* **Aim of the task**:
Filter the records for lines holding the string "Open".

#### Source records

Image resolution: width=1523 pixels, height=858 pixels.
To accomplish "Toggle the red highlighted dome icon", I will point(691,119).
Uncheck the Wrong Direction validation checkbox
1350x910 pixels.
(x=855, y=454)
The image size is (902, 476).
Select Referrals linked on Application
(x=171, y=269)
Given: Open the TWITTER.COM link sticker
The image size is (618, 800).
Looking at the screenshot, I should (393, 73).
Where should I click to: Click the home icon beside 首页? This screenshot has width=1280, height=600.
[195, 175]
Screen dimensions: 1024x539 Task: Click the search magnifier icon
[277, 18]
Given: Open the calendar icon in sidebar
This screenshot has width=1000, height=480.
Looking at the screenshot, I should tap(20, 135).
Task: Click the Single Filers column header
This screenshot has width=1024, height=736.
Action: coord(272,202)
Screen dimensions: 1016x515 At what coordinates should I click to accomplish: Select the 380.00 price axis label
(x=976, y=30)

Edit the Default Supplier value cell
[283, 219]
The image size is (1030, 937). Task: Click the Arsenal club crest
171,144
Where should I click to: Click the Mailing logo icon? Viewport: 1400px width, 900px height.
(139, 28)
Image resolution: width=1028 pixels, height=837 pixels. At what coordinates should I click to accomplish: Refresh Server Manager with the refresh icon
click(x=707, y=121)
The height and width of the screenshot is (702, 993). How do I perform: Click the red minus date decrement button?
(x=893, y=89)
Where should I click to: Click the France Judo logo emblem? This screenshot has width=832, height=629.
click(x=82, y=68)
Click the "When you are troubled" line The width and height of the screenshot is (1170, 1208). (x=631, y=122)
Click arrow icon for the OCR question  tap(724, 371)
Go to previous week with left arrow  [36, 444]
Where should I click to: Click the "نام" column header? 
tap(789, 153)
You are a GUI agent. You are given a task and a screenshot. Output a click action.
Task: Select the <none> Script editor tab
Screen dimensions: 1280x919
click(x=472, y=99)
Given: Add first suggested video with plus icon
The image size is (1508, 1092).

########

* **Task response**:
Given: Open the TWITTER.COM link sticker
Given: Open the calendar icon in sidebar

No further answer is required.